For demonstration purposes, this notebook connects to a local Spark cluster running in cluster mode. Spark is configured to utilize multiple worker nodes to showcase distributed data processing.


---
### **Start by creating a PySpark application that will be used accross the entire Notebook**
After running this command, the Spark Application will be up and running and you can check it by going to the [http://localhost:4040](http://localhost:4040) page

In [1]:
import findspark
findspark.init()

from pyspark.sql import SparkSession

# Create Spark session with more detailed configuration
spark = SparkSession.builder \
    .appName("SparkTest") \
    .master("spark://spark-master:7077") \
    .config("spark.driver.host", "jupyter") \
    .config("spark.driver.memory", "1g") \
    .config("spark.executor.memory", "1g") \
    .config("spark.driver.bindAddress", "0.0.0.0") \
    .config("spark.driver.port", "29417") \
    .config("spark.driver.extraJavaOptions", "-Dio.netty.tryReflectionSetAccessible=true") \
    .config("spark.executor.extraJavaOptions", "-Dio.netty.tryReflectionSetAccessible=true") \
    .getOrCreate()

Setting default log level to "WARN".
To adjust logging level use sc.setLogLevel(newLevel). For SparkR, use setLogLevel(newLevel).
25/12/11 20:04:44 WARN NativeCodeLoader: Unable to load native-hadoop library for your platform... using builtin-java classes where applicable


---
### **Now let's load the dataset files into a PySpark Dataframe and check its schema as well as the first 10 rows**

In [2]:
# Read the dataset into a PySpark Dataframe
# As the file path is *parquet, PySpark will read all the files with the .parquet extension
df = spark.read.parquet('file:///opt/spark/data/*.parquet')

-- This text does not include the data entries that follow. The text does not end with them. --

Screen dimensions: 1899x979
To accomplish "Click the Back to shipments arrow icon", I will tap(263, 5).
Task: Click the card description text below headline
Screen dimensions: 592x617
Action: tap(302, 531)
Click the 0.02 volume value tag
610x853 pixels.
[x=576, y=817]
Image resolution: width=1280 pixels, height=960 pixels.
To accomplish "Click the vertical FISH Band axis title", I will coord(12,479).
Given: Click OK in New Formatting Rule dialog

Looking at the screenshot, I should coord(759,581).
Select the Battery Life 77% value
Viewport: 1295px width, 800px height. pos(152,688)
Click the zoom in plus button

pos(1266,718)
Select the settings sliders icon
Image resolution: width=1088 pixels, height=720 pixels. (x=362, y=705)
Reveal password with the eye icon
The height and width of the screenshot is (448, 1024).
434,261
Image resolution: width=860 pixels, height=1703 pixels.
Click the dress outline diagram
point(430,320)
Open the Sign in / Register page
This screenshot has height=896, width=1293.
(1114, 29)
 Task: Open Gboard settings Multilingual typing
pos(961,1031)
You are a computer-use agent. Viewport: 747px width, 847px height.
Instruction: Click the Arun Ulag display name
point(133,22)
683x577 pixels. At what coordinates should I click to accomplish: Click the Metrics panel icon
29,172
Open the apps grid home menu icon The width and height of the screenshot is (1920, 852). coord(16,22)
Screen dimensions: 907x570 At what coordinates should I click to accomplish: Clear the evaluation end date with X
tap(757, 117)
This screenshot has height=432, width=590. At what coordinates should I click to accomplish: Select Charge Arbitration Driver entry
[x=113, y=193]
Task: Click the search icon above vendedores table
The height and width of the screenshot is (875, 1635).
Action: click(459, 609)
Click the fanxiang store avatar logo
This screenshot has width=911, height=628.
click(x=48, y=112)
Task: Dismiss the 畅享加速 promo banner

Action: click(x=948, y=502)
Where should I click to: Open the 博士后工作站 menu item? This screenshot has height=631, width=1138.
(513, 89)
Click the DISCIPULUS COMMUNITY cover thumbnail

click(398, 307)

# Print the dataframe schema inferred from the .parquet files
df.printSchema()

# Show the first 10 rows
df.show(10)

                                                                                

root
 |-- hvfhs_license_num: string (nullable = true)
 |-- dispatching_base_num: string (nullable = true)
 |-- originating_base_num: string (nullable = true)
 |-- request_datetime: timestamp_ntz (nullable = true)
 |-- on_scene_datetime: timestamp_ntz (nullable = true)
 |-- pickup_datetime: timestamp_ntz (nullable = true)
 |-- dropoff_datetime: timestamp_ntz (nullable = true)
 |-- PULocationID: long (nullable = true)
 |-- DOLocationID: long (nullable = true)
 |-- trip_miles: double (nullable = true)
 |-- trip_time: long (nullable = true)
 |-- base_passenger_fare: double (nullable = true)
 |-- tolls: double (nullable = true)
 |-- bcf: double (nullable = true)
 |-- sales_tax: double (nullable = true)
 |-- congestion_surcharge: double (nullable = true)
 |-- airport_fee: double (nullable = true)
 |-- tips: double (nullable = true)
 |-- driver_pay: double (nullable = true)
 |-- shared_request_flag: string (nullable = true)
 |-- shared_match_flag: string (nullable = true)
 |-- access_a_ride_f



+-----------------+--------------------+--------------------+-------------------+-------------------+-------------------+-------------------+------------+------------+----------+---------+-------------------+-----+----+---------+--------------------+-----------+----+----------+-------------------+-----------------+------------------+----------------+--------------+
|hvfhs_license_num|dispatching_base_num|originating_base_num|   request_datetime|  on_scene_datetime|    pickup_datetime|   dropoff_datetime|PULocationID|DOLocationID|trip_miles|trip_time|base_passenger_fare|tolls| bcf|sales_tax|congestion_surcharge|airport_fee|tips|driver_pay|shared_request_flag|shared_match_flag|access_a_ride_flag|wav_request_flag|wav_match_flag|
+-----------------+--------------------+--------------------+-------------------+-------------------+-------------------+-------------------+------------+------------+----------+---------+-------------------+-----+----+---------+--------------------+-----------+--

                                                                                

---
### **Transformations and Actions**
In Spark we have these two fundamental types of operations:
1. **Transformations**: Operations that run on RDDs, Dataframes or Datasets that produce a new distributed dataset from the existing one. They are lazy, which means that product an execution plan and does not actually execute the operation. The transformation (or transformations) applied on a Dataframe are just executed once an action is performed on the Dataframe. Examples are `map`, `filter`, `groupBy`, `join`, `repartition`
2. **Actions**: Operations that trigger the execution of transformations and produce a value as return and not a new dataset or write the result to the storage. Actions are the operations that trigger data computation. Examples are `collect`, `count`, `show`, `first`, `write`

In the next block, you will see how transformations and actions interact between each other

In [3]:
# This is a transformation example. It will select just 2 columns from the dataframe (pickup_location and trip_duration)
# It will also filter the dataset by the rows where trip_duration > 30
# After executing this command, no computation will be triggered and you can verify this in the Spark Application UI
# You will not see any job beeing triggered in the Spark Application UI after running this command

transformed_df = df.select("PULocationID", "trip_time").filter(df.trip_time > 30)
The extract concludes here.